It’s bazooka time: 489 bn EUR draw dawn on 3 year ECB facility, second bazooka still in store
8 days ago, I commented on the ECB announcement which in my opinion was totally misinterpreted by the market:
My summary was as follows:
Summary: In my opinion, the market severely under estimates the potential impact of the announced measures. For many banks this will be the lifeline to survive the next few years and potentially even Governements could gain a „back door access“ to the ECB. I am not saying that banks are a „buy“ right now, but this should take a lot of stress outof the EUR banking system.
So let’s look at what happened today, as reported by Bloomberg:
The Frankfurt-based ECB awarded 489 billion euros ($645 billion) in 1,134-day loans, more than economists’ median estimate of 293 billion euros in a Bloomberg News survey. The ECB said 523 banks asked for the funds, which will be lent at the average of its benchmark rate — currently 1 percent — over the period of the loans. The ECB also lent banks $33 billion for 14 days in a regular dollar offering, up from $5.1 billion a week ago. The euro jumped half a cent to $1.3198.
So banks did the rational thing and took the 3 year 1% line up to the maximum level.

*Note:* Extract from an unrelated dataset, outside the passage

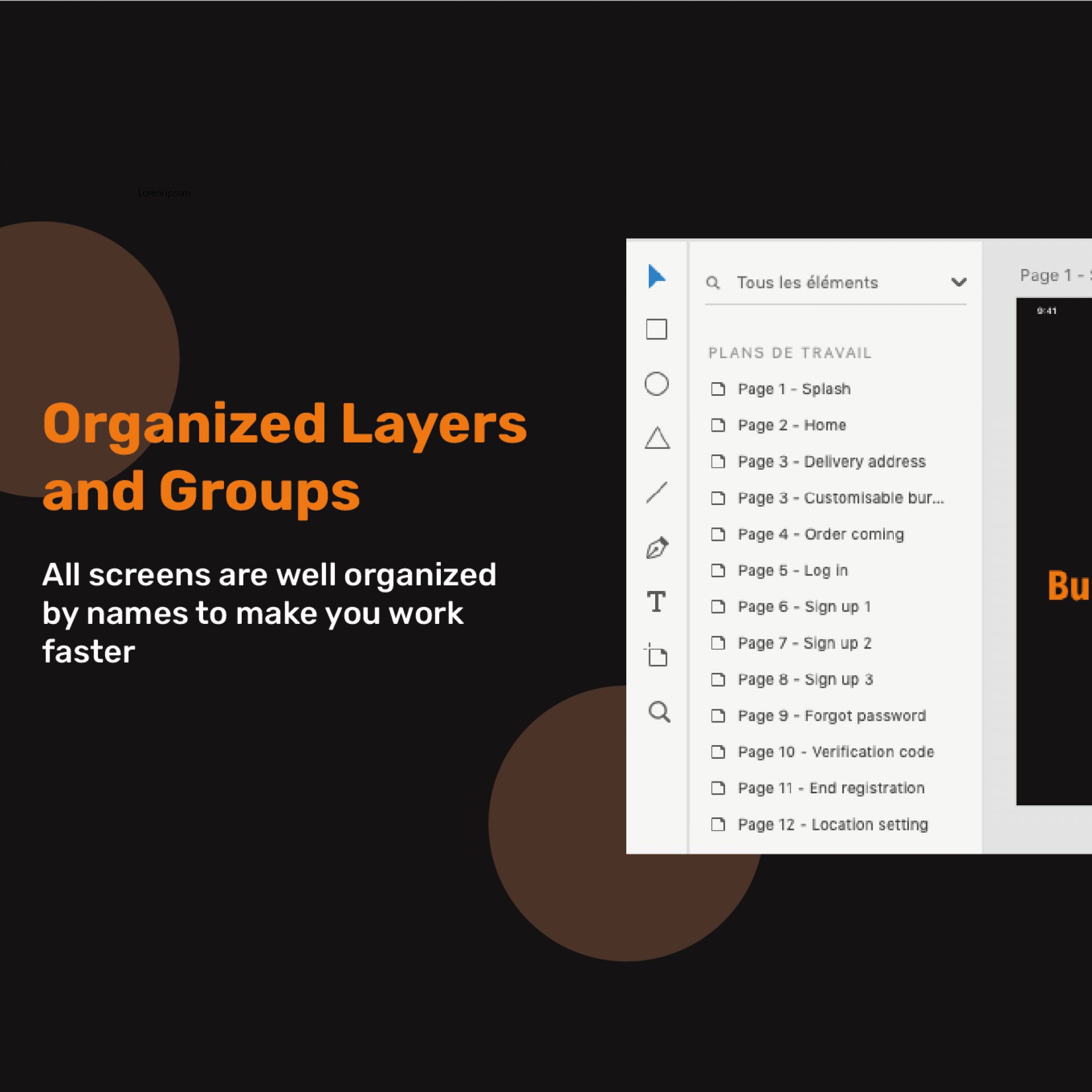The image size is (1092, 1092).
Task: Choose the Rectangle tool
Action: pyautogui.click(x=656, y=329)
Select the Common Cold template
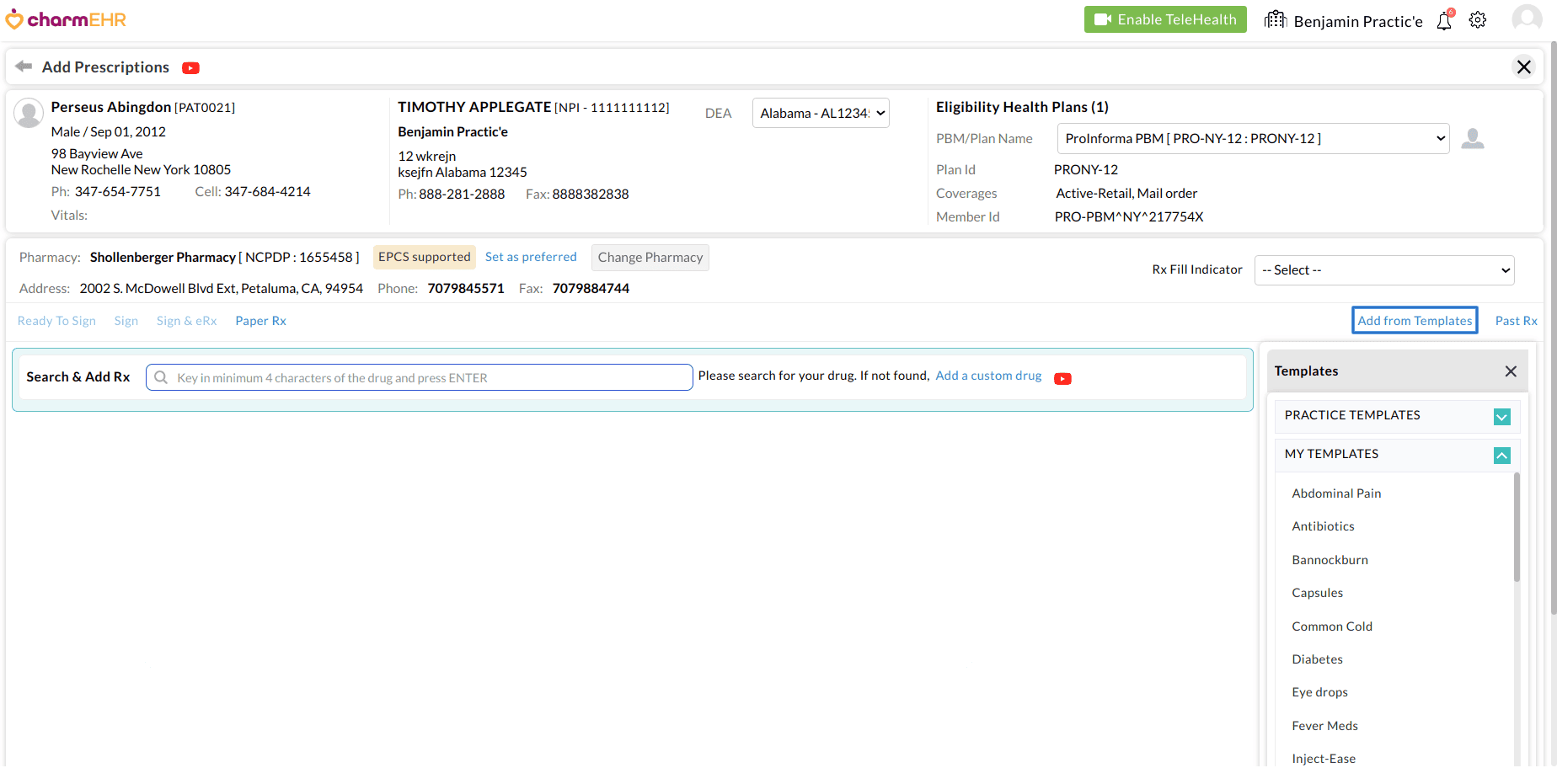Screen dimensions: 1557x784 pyautogui.click(x=1332, y=626)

From my point of view there are a couple of second order effects which have to be considered:
1. If one estimates the “undisturbed” 3 year financing cost of the banking system at ~4% p.a., this line indirectly creates 500*3%= 15 bn equity p.a. for the European banking sector or even more if Draghhi further lowers rates
2. there is still the second bazooka in the store, as the exact same facility will be offered again in February next year, again on an unlimited basis
It is also interesting to read some comments like this form the “clever” analysts which I take a proxy for the overall market:
Crucially, this build up in expectations points to asymmetric risk regarding this morning’s LTRO. For an upside surprise, one would arguably need to see take up materially above the EUR300bn mark (say EUR350bn-plus) while, given the positive skew of forecasts, anything sub-300bn, could potentially prove disappointing. Under the former scenario, one would expect a further rally in short-dated peripheral paper, a firmer euro on the back of hopes this back-door peripheral support package will work and a sell-off in core paper on the back of the resultant risk on move.
In the absence of a monumental number, however (say, EUR400bn plus), these moves will likely be muted given how much positive LTRO-related news is already priced in (Italian and Spanish 2y yields having rallied 111bp and 69bp respectively in the last week).

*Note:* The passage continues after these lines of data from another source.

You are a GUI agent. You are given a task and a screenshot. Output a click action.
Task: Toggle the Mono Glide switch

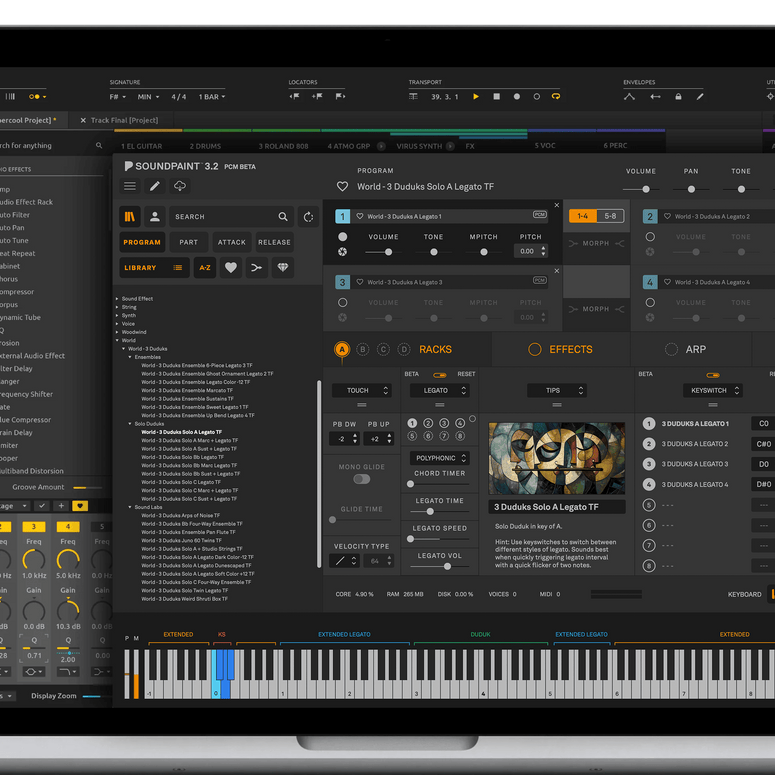(x=361, y=479)
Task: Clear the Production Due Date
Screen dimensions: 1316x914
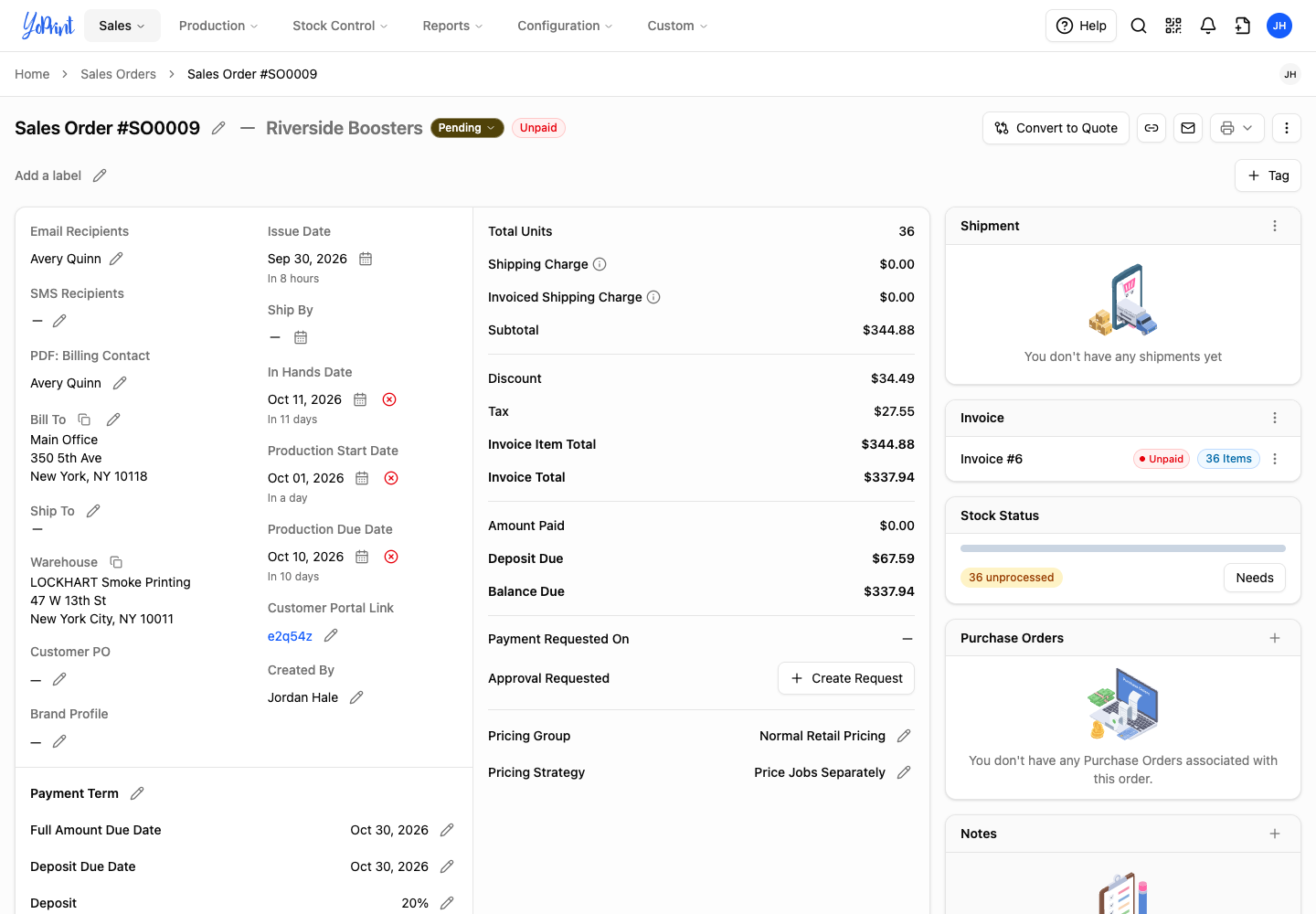Action: (391, 557)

If we translate this in plain English:
– “the market” did not realize 10 days ago that the facility was a big thing
– then for some reasons spreads narrowed
– now “the market”, which didn’t realize the impact in the first instance of course has now an educated opinion of what the amnount should be
So going back from that “rant” about so called experts and “market expectations”, what are the facts:
A) banks will be adequately (liquidity) financed going forward, we don’t have to be afraid of a liquidity induced crisis at an European bank for the next 1-3 years
B) additionally, some Solvency capital can be built up through this measure, however not enough to avoid some recapitalizations
C) bank and governments can now concentrate on Solvency instead of worrying about liquidity (remember: Lehman and Bear Stearns went down because of a Liquidity crisis!!!, Ireland got into trouble because they had to guarantee liquidity to their banks)
D) the impact on Government spreads is unclear in my opinion, this depends on what banks are doing
E) the impact on business and real estate should be positive, as refinancing should become more easy and cheaper.
F) However a risk of “crowding out” from Government debt could develop if banks decide to invest primarily in higher yielding government securities
As said before, this is not the final solution of the EUR crisis but one of the many steps reuqired to do so.
Personally I like the less dogmatic approach of the ECB under Draghi a lot. Sometimes it might be better to have a pragmatic Italian to run the show than a dogmatic German.
From a investor point of view it will be even more important to focus on the facts, especially what the ECB, the polititians and supervisors are doing than what the market expects. Expectation can change any minute, actions persist and can create real changes.